— DIRECTIONS FOR THIS TASK —
In the records below, find the line that contains "Instruction: Choose the 1Y time range" and the line that contains "Select the braces". Set down exactly those lines and every line between them, and nothing more.

— SOURCE DATA —

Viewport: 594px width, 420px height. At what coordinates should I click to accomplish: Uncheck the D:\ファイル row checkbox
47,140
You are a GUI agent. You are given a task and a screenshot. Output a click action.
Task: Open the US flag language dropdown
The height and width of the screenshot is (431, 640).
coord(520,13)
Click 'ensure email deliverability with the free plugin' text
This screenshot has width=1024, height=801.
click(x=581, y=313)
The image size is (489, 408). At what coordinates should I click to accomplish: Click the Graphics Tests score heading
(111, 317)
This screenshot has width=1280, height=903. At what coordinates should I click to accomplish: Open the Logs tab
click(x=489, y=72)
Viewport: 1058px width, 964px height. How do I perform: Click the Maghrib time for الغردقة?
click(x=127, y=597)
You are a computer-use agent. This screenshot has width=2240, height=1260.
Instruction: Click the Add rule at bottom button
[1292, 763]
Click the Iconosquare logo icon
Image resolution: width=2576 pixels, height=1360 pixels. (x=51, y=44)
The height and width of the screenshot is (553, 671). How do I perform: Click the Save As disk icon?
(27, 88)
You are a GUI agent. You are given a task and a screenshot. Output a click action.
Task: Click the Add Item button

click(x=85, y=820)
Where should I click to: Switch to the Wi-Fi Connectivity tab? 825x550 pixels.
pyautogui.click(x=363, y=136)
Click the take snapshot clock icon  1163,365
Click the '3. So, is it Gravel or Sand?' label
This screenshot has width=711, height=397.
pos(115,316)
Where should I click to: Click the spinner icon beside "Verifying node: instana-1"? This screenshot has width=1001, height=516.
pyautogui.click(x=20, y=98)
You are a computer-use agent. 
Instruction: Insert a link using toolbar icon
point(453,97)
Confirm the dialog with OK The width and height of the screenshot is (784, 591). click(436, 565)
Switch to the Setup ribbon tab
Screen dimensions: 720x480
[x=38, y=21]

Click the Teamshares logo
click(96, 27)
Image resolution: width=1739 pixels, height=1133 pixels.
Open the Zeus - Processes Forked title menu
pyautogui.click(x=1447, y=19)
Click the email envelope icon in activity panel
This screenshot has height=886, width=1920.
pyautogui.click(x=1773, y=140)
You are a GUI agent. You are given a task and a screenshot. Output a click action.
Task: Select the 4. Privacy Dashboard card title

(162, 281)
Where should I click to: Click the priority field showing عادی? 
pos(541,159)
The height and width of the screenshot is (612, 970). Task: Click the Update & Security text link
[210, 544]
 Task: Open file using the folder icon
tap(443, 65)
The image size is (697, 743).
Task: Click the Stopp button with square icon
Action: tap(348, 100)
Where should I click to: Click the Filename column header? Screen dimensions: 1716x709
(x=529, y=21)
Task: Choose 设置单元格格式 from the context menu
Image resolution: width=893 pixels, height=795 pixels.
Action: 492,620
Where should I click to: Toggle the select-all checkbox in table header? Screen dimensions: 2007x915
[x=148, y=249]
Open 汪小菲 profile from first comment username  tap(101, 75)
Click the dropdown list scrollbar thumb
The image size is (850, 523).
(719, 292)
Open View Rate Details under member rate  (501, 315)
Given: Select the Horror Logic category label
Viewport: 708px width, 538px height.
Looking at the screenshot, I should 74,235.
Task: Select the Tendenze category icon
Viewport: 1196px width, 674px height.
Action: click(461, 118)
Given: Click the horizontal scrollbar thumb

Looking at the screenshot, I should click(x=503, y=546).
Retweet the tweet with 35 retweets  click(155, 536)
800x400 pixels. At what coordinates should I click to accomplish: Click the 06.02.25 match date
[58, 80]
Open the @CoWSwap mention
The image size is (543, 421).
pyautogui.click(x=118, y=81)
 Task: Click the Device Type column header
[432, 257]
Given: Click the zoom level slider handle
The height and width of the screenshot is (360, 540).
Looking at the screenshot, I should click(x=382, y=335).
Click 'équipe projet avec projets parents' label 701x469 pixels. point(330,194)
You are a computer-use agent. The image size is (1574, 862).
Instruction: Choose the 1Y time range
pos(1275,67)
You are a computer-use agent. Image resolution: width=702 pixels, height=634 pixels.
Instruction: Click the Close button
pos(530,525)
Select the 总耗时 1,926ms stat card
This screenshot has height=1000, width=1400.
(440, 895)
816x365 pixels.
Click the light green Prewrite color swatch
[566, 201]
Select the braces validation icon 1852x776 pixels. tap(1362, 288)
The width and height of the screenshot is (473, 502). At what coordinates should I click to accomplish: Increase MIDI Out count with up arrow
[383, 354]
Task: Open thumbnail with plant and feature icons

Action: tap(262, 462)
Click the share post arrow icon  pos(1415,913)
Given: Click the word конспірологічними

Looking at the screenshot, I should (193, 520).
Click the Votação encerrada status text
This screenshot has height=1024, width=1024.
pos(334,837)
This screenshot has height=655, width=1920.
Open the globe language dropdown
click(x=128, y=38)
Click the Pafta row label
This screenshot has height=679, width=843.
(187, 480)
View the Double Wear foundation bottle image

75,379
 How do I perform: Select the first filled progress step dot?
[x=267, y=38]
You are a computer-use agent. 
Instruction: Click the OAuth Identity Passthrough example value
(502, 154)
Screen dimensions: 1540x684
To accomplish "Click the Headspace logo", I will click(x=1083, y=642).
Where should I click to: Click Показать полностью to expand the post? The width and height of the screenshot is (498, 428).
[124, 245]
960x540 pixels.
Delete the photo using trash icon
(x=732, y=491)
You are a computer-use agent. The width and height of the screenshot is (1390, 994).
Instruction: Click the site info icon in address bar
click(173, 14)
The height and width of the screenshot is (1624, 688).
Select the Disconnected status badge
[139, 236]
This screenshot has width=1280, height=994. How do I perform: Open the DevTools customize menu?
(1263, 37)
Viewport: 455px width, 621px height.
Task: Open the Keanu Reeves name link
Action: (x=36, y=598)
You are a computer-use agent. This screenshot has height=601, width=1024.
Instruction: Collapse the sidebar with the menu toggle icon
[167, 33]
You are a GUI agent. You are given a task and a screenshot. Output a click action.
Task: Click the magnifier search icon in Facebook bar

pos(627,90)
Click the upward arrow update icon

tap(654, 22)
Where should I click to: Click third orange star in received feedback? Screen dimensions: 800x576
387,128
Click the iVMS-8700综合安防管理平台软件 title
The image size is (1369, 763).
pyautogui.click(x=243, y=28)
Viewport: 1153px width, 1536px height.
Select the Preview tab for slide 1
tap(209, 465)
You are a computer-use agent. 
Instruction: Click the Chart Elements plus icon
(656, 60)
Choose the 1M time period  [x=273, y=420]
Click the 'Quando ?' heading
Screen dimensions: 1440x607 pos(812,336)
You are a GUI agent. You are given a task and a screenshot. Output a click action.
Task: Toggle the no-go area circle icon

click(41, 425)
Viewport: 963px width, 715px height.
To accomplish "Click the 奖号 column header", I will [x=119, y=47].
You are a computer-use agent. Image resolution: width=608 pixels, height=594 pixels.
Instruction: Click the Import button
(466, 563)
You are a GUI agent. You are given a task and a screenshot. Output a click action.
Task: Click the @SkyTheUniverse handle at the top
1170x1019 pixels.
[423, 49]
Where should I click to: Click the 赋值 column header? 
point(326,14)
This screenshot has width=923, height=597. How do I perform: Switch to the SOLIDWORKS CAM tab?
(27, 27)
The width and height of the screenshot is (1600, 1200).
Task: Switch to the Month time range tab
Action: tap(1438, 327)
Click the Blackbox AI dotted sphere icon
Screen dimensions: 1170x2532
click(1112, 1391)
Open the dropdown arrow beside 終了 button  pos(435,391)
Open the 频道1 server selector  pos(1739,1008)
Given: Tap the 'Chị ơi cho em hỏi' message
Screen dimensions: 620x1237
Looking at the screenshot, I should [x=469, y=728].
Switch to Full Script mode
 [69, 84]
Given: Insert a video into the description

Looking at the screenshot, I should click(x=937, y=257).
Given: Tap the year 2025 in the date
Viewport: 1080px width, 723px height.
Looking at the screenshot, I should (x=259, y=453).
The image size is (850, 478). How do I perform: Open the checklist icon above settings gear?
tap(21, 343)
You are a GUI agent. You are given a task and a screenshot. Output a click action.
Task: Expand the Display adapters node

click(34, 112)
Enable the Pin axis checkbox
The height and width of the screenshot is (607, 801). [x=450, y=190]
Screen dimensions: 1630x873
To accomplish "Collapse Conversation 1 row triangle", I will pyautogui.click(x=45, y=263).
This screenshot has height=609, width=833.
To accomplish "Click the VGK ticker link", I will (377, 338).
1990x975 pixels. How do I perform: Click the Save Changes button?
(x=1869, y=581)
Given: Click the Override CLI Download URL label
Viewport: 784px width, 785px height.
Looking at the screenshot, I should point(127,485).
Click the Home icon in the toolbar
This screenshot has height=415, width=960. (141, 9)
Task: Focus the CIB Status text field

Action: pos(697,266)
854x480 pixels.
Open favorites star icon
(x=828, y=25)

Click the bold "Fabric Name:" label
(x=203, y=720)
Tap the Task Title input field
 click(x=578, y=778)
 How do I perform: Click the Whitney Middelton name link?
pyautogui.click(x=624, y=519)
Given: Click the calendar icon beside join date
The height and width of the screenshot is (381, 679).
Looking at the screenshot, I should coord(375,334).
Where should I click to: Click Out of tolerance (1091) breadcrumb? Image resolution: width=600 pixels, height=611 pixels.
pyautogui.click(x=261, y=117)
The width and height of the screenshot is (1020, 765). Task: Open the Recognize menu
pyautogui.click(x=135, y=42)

— FINAL ANSWER —
Instruction: Choose the 1Y time range
pos(1275,67)
You are a computer-use agent. Image resolution: width=702 pixels, height=634 pixels.
Instruction: Click the Close button
pos(530,525)
Select the 总耗时 1,926ms stat card
This screenshot has height=1000, width=1400.
(440, 895)
816x365 pixels.
Click the light green Prewrite color swatch
[566, 201]
Select the braces validation icon 1852x776 pixels. tap(1362, 288)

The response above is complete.